As of September 30, there are 6,891 federally-insured banks in the United States. While that may seem like a lot, that number is actually down considerably in recent years from a peak of 18,000. And it's trending downward. This summer, the number of U.S. banks dropped below 7,000 for the first time since 1934.
Much of the decline stems from the closure of small banks (less than $100 million in assets), a lot of that coming in the form of bank mergers. Which leaves a very small number of banks controlling a very large share of financial assets in the U.S. In 2010, just 10 financial institutions controlled 54% of financial assets, more than double what they held in 1990.

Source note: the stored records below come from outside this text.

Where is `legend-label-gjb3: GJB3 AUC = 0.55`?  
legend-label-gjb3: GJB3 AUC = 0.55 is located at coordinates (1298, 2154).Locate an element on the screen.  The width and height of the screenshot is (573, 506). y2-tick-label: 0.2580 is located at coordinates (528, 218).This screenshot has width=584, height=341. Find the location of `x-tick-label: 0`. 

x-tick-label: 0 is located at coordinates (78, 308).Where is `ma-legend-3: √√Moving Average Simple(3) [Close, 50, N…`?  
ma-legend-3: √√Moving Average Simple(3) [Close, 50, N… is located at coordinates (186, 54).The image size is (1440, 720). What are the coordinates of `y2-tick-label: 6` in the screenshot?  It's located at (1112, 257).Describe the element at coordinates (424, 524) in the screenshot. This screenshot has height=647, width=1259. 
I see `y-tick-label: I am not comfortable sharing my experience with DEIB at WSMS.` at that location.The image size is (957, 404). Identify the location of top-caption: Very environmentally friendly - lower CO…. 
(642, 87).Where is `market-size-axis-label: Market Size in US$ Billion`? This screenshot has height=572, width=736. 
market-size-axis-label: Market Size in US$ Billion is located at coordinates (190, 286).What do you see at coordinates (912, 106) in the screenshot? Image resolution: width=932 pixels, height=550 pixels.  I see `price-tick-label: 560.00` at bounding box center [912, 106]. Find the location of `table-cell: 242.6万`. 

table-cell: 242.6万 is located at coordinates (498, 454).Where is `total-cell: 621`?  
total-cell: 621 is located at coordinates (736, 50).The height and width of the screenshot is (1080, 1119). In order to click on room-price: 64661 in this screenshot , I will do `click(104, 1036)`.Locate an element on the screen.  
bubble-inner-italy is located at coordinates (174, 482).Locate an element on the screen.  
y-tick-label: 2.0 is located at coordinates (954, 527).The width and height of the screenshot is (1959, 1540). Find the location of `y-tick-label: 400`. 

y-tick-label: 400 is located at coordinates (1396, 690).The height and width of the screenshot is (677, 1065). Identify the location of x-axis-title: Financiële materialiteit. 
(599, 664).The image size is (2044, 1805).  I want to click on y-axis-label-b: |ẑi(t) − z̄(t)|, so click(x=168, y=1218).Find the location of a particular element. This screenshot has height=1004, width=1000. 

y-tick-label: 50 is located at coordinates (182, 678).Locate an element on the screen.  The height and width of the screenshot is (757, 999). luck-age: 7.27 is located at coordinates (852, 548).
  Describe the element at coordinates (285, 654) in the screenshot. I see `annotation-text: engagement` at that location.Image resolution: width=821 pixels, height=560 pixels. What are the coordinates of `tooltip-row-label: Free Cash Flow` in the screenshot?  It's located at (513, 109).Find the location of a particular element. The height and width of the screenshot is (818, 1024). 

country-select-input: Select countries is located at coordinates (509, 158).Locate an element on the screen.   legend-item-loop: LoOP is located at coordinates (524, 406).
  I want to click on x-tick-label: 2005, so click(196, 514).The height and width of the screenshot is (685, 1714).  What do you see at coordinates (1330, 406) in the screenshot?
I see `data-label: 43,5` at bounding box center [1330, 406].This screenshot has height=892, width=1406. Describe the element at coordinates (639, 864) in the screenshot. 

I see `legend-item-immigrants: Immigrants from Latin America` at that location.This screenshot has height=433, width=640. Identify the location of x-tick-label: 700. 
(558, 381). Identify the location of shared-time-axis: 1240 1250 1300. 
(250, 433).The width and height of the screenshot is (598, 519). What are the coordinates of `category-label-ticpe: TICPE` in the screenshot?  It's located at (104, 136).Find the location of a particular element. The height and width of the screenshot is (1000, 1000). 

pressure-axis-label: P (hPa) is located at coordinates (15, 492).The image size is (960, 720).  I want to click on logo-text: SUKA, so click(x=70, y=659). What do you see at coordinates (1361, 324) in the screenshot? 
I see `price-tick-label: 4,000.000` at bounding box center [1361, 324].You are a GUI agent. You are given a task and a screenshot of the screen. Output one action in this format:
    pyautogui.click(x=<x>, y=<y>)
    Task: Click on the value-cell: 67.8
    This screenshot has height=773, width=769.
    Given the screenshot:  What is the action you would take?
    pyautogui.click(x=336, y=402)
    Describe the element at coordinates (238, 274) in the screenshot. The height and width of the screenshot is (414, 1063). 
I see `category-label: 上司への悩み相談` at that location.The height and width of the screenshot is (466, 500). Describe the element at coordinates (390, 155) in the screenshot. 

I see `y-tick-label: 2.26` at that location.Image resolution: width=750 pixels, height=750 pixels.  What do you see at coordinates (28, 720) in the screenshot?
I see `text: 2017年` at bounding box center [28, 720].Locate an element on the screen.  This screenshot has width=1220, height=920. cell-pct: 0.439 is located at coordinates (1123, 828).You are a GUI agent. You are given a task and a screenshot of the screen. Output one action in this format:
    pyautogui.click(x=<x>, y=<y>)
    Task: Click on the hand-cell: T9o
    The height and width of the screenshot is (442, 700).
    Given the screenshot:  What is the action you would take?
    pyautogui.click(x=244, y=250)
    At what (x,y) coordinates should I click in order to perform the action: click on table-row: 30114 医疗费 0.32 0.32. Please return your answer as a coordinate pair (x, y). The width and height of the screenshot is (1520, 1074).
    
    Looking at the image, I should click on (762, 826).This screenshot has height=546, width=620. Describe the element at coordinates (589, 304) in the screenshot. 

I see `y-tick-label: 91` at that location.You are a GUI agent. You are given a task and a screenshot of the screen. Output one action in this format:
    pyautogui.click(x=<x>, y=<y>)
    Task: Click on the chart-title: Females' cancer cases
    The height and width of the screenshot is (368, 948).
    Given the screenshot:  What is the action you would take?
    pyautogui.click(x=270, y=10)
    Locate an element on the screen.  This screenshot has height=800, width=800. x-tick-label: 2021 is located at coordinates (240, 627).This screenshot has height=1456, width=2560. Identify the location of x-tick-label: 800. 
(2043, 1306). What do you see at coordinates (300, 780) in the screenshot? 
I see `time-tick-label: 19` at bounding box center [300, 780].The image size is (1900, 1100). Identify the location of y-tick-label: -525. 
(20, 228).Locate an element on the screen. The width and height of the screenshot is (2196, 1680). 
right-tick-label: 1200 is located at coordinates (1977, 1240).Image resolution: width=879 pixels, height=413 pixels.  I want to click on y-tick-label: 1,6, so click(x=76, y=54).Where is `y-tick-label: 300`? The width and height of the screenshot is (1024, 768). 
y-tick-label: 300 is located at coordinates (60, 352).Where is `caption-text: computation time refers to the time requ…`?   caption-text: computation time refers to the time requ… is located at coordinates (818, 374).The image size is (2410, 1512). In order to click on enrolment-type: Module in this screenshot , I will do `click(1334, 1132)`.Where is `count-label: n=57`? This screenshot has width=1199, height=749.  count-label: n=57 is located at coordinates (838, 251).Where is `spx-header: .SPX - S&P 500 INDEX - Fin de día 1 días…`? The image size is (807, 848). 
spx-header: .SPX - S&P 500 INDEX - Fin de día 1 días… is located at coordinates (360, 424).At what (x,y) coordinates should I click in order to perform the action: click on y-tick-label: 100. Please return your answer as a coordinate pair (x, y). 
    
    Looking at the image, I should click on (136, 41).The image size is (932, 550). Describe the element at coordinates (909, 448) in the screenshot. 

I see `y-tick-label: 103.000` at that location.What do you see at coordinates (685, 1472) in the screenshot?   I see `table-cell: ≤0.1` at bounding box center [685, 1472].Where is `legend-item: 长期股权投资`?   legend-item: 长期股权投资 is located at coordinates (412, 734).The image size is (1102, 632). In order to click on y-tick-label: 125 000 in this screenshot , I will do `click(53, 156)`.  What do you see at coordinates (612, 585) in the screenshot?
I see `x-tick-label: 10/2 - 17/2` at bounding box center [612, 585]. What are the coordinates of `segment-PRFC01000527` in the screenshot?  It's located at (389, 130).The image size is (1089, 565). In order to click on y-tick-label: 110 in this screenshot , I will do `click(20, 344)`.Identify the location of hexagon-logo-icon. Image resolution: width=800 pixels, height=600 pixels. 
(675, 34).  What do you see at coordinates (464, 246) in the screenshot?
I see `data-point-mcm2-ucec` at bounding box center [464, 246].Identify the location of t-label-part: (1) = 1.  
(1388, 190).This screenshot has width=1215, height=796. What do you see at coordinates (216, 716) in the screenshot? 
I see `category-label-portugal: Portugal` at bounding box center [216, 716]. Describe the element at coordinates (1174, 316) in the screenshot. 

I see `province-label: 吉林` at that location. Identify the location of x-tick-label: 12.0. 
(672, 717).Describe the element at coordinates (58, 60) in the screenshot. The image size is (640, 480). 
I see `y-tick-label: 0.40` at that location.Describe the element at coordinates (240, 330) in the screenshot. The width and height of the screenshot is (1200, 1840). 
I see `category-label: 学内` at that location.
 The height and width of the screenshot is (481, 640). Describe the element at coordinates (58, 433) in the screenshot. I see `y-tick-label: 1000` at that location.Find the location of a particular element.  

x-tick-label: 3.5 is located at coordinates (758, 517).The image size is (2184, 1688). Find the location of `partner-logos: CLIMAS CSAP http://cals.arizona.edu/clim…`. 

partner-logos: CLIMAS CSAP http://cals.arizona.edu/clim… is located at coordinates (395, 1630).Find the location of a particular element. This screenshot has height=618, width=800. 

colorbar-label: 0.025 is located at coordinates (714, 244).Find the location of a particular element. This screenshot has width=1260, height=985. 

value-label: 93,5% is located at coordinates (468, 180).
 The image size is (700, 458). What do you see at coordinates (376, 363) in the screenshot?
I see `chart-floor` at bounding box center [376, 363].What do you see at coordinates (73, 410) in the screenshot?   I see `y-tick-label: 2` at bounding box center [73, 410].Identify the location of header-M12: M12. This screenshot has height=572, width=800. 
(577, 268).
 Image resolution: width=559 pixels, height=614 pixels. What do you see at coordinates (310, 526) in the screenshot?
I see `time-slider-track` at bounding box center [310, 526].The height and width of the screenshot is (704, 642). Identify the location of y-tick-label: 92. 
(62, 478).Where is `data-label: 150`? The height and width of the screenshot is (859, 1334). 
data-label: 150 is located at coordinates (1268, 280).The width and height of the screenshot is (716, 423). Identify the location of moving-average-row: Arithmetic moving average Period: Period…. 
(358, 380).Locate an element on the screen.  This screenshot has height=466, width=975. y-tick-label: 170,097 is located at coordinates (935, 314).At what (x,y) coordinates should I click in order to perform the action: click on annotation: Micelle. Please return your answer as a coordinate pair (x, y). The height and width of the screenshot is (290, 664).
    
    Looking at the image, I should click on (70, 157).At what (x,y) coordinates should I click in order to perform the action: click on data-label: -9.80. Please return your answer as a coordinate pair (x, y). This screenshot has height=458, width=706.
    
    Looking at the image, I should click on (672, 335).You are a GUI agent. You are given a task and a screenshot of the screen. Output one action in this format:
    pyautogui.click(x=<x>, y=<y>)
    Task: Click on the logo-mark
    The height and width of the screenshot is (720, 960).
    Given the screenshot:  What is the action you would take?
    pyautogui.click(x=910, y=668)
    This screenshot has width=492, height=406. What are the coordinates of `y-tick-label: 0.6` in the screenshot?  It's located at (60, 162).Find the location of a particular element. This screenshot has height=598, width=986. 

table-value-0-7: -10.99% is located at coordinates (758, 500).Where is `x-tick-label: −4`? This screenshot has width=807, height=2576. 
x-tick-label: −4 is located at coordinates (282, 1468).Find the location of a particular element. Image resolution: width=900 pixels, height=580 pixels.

Taking it one step further, what were 37 banks in 1990 have merged into just four financial behemoths. Check it out:
Source: Mother Jones
Citigroup, JPMorgan Chase, Bank of America, and Wells Fargo now dominate the U.S. financial sector. So much so that startup banks have stopped popping up. The Bank of Bird-in-Hand in Pennsylvania is the first federally approved startup in almost three years.
But maybe the decline of small banks isn’t such a bad thing. Matt Yglesias of Slate argues that, if anything, the U.S. needs even fewer banks. Small banks are poorly managed, harder to regulate, and fail to compete with the financial giants. Competition holds banks accountable, but a local startup bank vs. Chase isn’t much of a competition at all.
Regardless, it’s a stark picture to see just four companies control U.S. banking. These four have become the definition – and poster children – for "too big to fail." And if trends are any indication, it’s only going to get worse.